A private car sits parked and unused for about 23 hours a day, on average. What if it used that time to power itself? That is precisely the question the European research project SolarMoves set out to answer – and its findings hold out a surprisingly large extra source of energy for electric mobility.
Led by the Fraunhofer Institute for Solar Energy Systems (ISE) in Freiburg, the team analysed vehicle-integrated photovoltaics (VIPV): solar cells built directly into a vehicle's roof, hood and side panels. The conclusion: in Central Europe, passenger cars could generate up to 55 percent of their annual electricity demand this way, and in the sunnier countries of Southern Europe up to 80 percent. The estimates rest on real driving data from 23 vehicle types – from compact city cars to heavy trucks – combined with satellite and weather data and 1.3 million kilometres of recorded travel.

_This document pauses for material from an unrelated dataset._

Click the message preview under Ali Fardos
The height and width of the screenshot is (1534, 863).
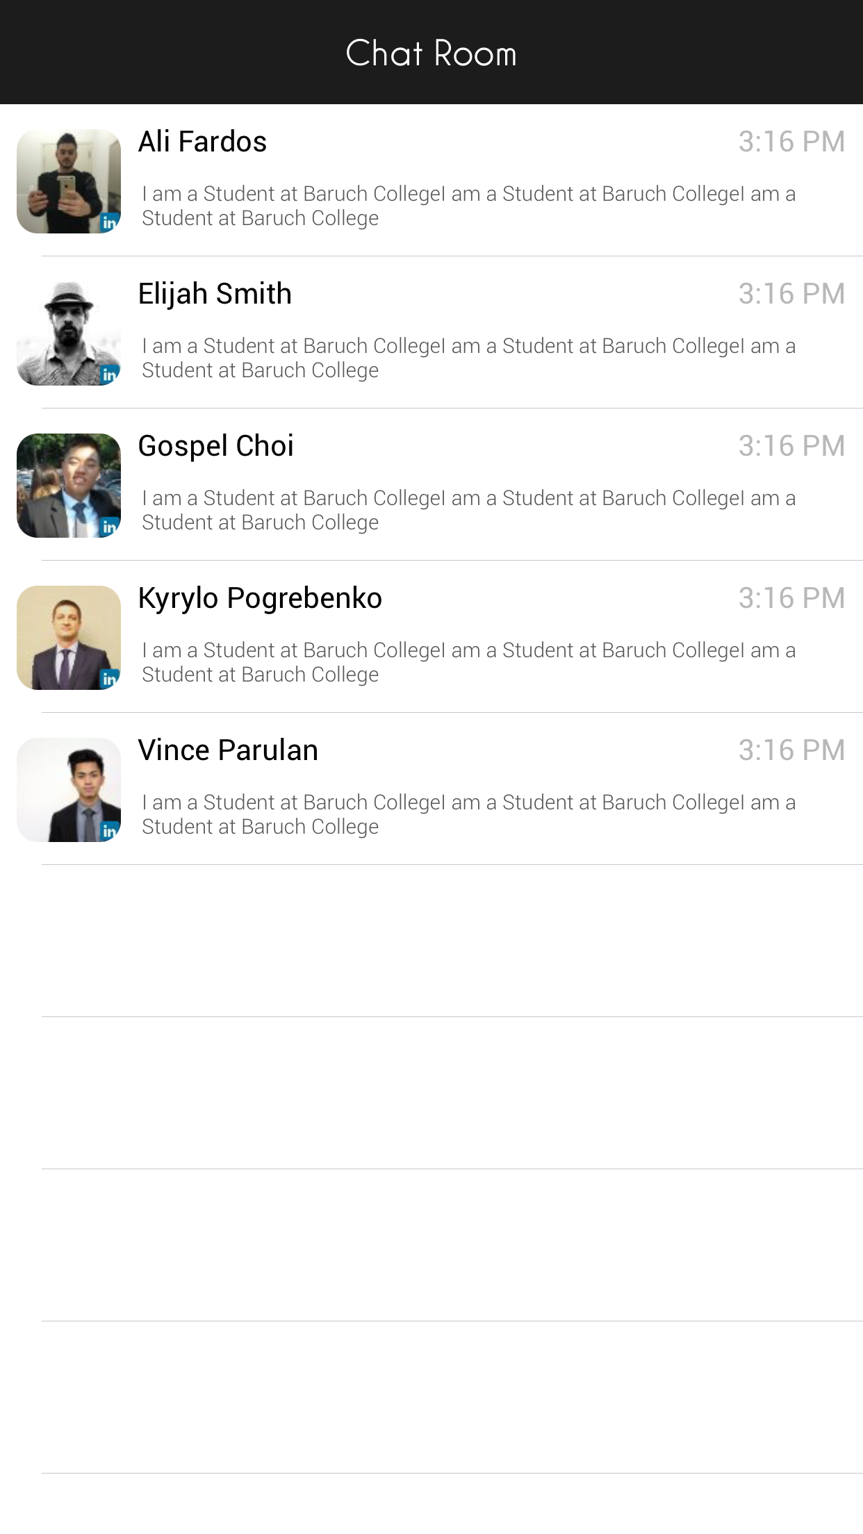click(468, 206)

Relief for the grid, a win for logistics
The benefits reach beyond the individual vehicle. If every new vehicle sold between 2024 and 2030 were fitted with solar cells, electricity drawn from the European grid could fall by 15.6 terawatt-hours by 2030 – roughly the annual output of 2,200 onshore wind turbines. Because solar cars top up part of their own charge while out on the road, charging costs and the need for public charging infrastructure drop at the same time.
The freight sector stands to gain the most, the study found. Vans, trucks and trailers combine large roof areas with heavy electricity demand for cooling, heating and auxiliary systems. Solar panels on the roof of a semi-trailer can deliver up to 55 kilowatt-hours a day in summer; add modules to the side walls and the yield rises to between 90 and 110 kilowatt-hours – enough to fully run refrigeration units or hydraulics. The daily range of electric trucks could grow by up to 15 percent.
“Electrification alone is not enough. We need innovations that structurally reduce energy demand,” says Lenneke Slooff-Hoek, project manager at the research partner TNO. Even in diesel vehicles the cells could power air conditioning and auxiliary loads and so save fuel – in which case, the project says, the technology pays for itself in less than two years. Alongside Fraunhofer ISE, the partners included TNO, Sono Motors, IM Efficiency and Lightyear.